What you will do: Reproduce, word for word, the stretch of the passage on the party's leadership rules from "And with very" through "the required motion?".

Exercise passage:
------------------------------

The recent rule changes may instead result in the election of someone - Cunliffe to be precise - who caucus members may regard as being inflicted upon them as leader by misguided outsiders. The caucus - or at least the majority of its members - may thus not feel obliged to take "ownership" of the new leader.
The consequences of that - a flood of MPs announcing their retirements might be one outcome - can only be guessed. But they are unlikely to be positive.
Similar reservations apply to the new rules which prescribe how MPs deal with a leader who no longer enjoys their confidence.
It has gone completely unnoticed that the clause in the new rules approved amid much acrimony at last year's party conference and dealing with the removal of a leader was short-circuited by the caucus in David Shearer's case.
And with very good reason. Shearer was strongly urged by colleagues to resign rather than - as stated in the new rules - face a caucus motion which if passed by the requisite numbers - 50 per cent of the party's MPs plus one - would have triggered a leadership election once the party's president, Moira Coatsworth, had been notified.
That Shearer went quickly and quietly was a blessing not only for him, but for the caucus and the party.
The alternatives do not bear thinking about. What if it had proved difficult to get sufficient numbers to pass the required motion?
Worse, imagine the paralysis which would have struck the party had Shearer done a Helen Clark and dug his toes in and reserved his right to fight the election triggered by that motion.

------------------------------

Dataset excerpt:
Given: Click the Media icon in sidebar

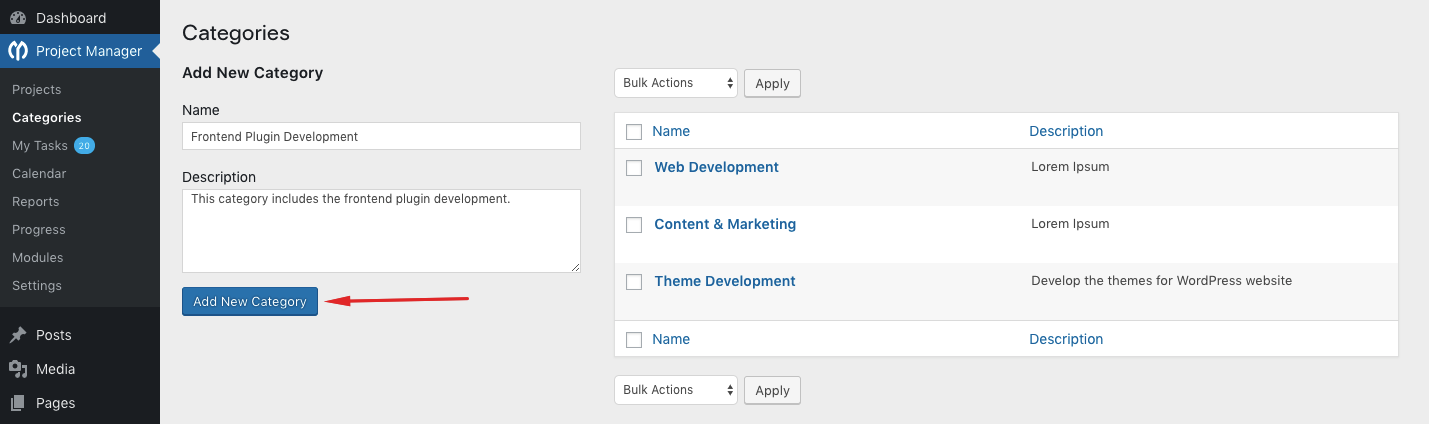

------------------------------

Output of the exercise:
And with very good reason. Shearer was strongly urged by colleagues to resign rather than - as stated in the new rules - face a caucus motion which if passed by the requisite numbers - 50 per cent of the party's MPs plus one - would have triggered a leadership election once the party's president, Moira Coatsworth, had been notified.
That Shearer went quickly and quietly was a blessing not only for him, but for the caucus and the party.
The alternatives do not bear thinking about. What if it had proved difficult to get sufficient numbers to pass the required motion?